- **AIM OF THE TASK**
Present the items as a Markdown table, starting at the line containing "The image size" and continuing through the end of the items. Use the columns Row and Line, omit blank lines, and leave out the pictures.

===

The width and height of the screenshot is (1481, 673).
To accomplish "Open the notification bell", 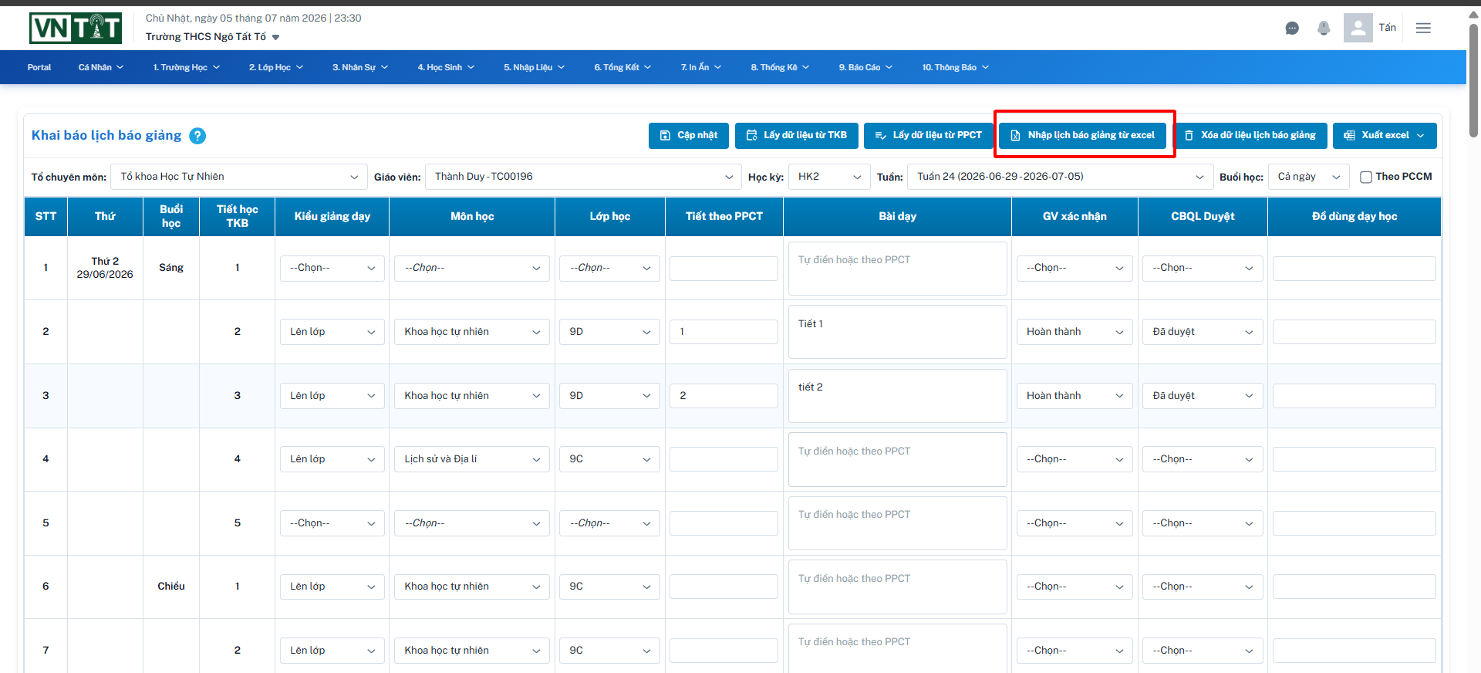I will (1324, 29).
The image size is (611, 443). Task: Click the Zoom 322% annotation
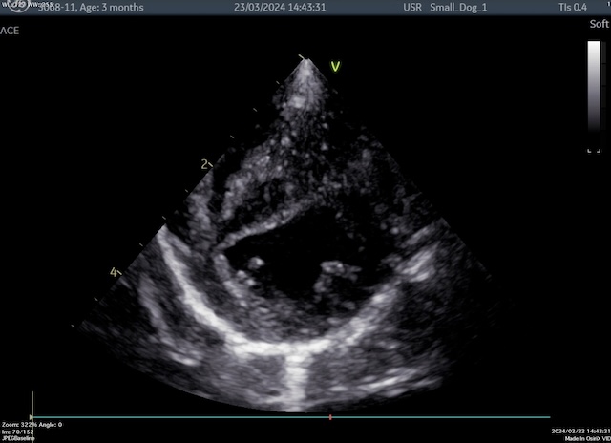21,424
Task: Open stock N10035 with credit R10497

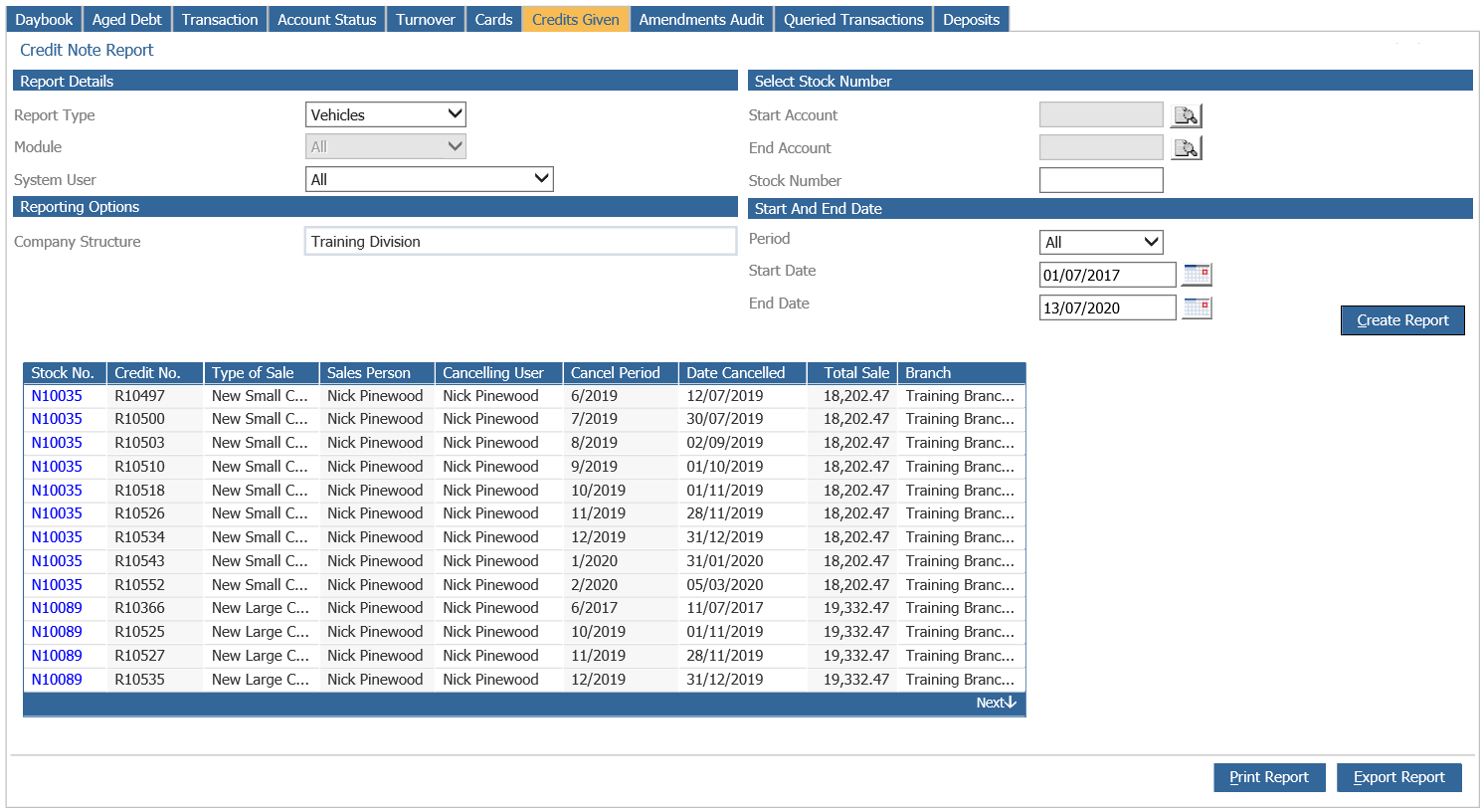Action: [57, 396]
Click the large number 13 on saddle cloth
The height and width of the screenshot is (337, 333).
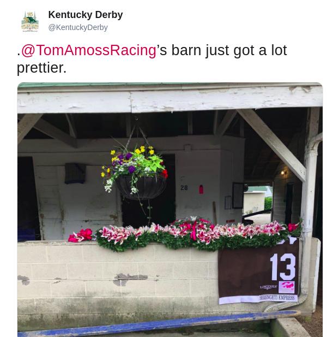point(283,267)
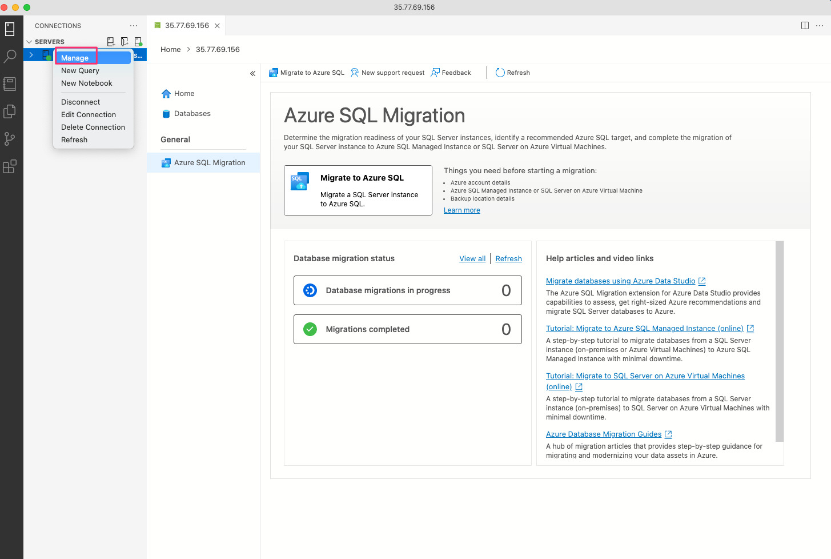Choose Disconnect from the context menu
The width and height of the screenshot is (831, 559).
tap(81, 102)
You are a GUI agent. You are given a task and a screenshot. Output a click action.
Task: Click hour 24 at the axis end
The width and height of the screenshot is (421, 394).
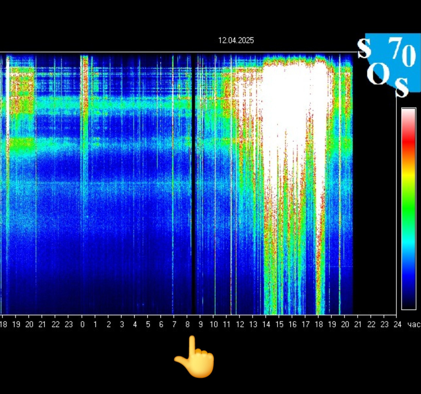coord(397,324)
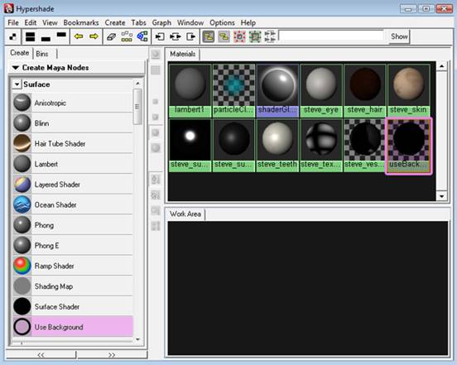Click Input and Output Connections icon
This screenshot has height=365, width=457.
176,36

===

- **FINAL ANSWER**
| Row | Line |
|---|---|
| 1 | The image size is (611, 443). Task: Click the Zoom 322% annotation |
| 2 | 21,424 |
| 3 | Task: Open stock N10035 with credit R10497 |
| 4 | Action: [57, 396] |
| 5 | Click the large number 13 on saddle cloth |
| 6 | The height and width of the screenshot is (337, 333). |
| 7 | point(283,267) |
| 8 | Choose Disconnect from the context menu |
| 9 | The width and height of the screenshot is (831, 559). |
| 10 | tap(81, 102) |
| 11 | You are a GUI agent. You are given a task and a screenshot. Output a click action. |
| 12 | Task: Click hour 24 at the axis end |
| 13 | The width and height of the screenshot is (421, 394). |
| 14 | coord(397,324) |
| 15 | Click Input and Output Connections icon |
| 16 | This screenshot has height=365, width=457. |
| 17 | 176,36 |